September 17 2014 Latest news:
Michael Bailey, Formula One correspondent
Wednesday, April 9, 2014
We’ve been treated to a few excellent F1 races over recent seasons, but I’m not sure anyone anticipated Sunday’s grand prix in Bahrain would join them.
"Mercedes seemed able to pass us very easily. One Force India got me on the exit of corner eight. It was like a different class."
Maybe all Sakhir needed was to turn on some floodlights, and then the fireworks would follow?
Certainly the cooler temperatures and a few chances to test at the track during the winter helped deliver an enthralling race – but Mercedes deserve a huge chunk of the entertainment credit too.
That race could have been a real snooze given the current advantage at the silver arrows’ disposal. Nico Rosberg and Lewis Hamilton were a long way clear as the early laps ticked over, to the point where the leaders were being forgotten.
And then, bang! The two are sparring as if they were embarking on their first karting skirmish.
• Pole position – Force India: Led by a rejuvenated Sergio Perez, the Silverstone outfit produced a brilliant weekend that lifted them into second in the early constructors’ championship standings.

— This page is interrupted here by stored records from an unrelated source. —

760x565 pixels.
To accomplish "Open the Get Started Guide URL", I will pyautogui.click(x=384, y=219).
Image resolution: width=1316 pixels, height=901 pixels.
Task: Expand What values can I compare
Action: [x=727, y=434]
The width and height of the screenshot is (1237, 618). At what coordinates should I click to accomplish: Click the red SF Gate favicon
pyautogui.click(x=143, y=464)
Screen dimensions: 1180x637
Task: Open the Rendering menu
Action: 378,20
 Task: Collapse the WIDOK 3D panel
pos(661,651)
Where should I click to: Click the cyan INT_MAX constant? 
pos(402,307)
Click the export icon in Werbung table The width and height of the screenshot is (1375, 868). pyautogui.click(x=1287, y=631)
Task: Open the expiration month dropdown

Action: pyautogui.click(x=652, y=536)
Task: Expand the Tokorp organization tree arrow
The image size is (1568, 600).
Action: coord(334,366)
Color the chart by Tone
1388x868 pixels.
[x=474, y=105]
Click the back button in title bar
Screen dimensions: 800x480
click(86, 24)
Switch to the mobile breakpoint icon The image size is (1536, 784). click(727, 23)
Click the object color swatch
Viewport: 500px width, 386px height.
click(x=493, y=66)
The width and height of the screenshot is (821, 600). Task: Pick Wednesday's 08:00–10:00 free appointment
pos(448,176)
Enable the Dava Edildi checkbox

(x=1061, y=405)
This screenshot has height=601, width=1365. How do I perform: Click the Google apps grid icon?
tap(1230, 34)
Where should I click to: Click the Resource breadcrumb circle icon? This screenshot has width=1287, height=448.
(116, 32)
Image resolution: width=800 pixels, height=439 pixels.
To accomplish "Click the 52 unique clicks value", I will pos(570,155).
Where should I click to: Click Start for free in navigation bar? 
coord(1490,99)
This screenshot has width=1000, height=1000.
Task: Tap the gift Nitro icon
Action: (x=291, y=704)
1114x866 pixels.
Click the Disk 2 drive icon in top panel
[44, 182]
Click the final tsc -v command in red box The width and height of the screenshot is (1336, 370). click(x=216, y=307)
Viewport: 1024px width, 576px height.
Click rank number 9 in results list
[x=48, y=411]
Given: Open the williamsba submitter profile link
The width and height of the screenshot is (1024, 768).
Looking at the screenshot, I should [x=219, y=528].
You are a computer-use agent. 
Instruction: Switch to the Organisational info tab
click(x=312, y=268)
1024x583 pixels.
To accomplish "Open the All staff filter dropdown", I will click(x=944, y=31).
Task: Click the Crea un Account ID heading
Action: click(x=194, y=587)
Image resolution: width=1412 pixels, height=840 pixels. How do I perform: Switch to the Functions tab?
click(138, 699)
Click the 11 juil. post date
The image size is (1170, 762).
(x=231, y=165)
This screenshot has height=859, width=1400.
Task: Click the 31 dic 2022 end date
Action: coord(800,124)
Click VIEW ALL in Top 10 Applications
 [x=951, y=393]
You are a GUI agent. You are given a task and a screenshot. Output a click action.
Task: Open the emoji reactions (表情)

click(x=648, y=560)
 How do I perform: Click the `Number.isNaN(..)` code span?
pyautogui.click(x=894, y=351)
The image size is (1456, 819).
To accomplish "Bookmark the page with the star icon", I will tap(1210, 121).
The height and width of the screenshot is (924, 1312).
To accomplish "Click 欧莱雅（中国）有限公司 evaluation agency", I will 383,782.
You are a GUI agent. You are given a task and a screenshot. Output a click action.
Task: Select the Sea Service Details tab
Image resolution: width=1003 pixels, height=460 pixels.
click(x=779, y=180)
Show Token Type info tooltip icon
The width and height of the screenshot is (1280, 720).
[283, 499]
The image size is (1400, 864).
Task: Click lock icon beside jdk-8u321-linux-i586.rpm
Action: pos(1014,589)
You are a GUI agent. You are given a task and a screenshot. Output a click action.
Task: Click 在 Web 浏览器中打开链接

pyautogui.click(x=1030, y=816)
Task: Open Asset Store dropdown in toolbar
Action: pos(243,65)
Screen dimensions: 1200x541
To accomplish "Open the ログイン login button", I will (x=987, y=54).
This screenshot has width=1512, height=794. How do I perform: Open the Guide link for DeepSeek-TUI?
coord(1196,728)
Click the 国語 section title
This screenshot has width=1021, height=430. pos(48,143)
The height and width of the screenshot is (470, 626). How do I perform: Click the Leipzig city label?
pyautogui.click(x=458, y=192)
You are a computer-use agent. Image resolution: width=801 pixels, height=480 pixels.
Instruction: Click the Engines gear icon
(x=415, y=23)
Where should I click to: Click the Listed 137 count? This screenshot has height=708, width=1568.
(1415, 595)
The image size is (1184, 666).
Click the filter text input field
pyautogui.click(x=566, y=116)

• Stalling – Adrian Sutil: Sauber look like lost souls so far in 2014, with Sutil ‘leading’ the way. His weekend in Bahrain was terrible – and given he’s struggling to compete with his team-mate, there appears little to excuse it.
Regardless of what some commentators seemed to bizarrely misconstrue, Mercedes only asked their men at the wheels to be careful. To be respectful. And in response, I think every F1 fan would now return the favour to those at Brackley.
Don’t forget, team orders are now allowed in F1. Any team can order their drivers to do what they want, within reason. Not that Mercedes’ Paddy Lowe is a fan.
“Team orders – putting in artificial constraints – is such a terrible thing for the entertainment, the spectacle, so we believe we should let the guys race, particularly in a situation where we have a pretty dominant car, which has become clear now,” Lowe told Autosport.
“It is all the more important to keep providing that entertainment and that excitement, for all of us. That is what it is all about.
“In any case, when you start putting in team orders, everyone gets unhappy. You just end up with everyone being a loser.”
The concept suited Red Bull down to the ground, as they adapted from party boys to champions. And it may well not be this easy if Rosberg and Hamilton continue to push for the championship.
But that season-long battle is nothing but a tantalising prospect.
• Max Chilton may have had a bit of stick at times – especially on our EDPF1 podcast – for being as slow as he is reliable.
But the Brit really did a terrific job for Marussia in Bahrain.
Chilton kept out of trouble – as he always seems to do. But then he also managed to bring the car home in 13th and regain Marussia’s 10th place in the constructors’ standings from Hingham-backed Caterham.
The fact is, we will almost certainly have to wait until Chilton gets a drive somewhere else before we can tell how quick he is as a Formula One driver. But he’ll get that chance if he keep up his run.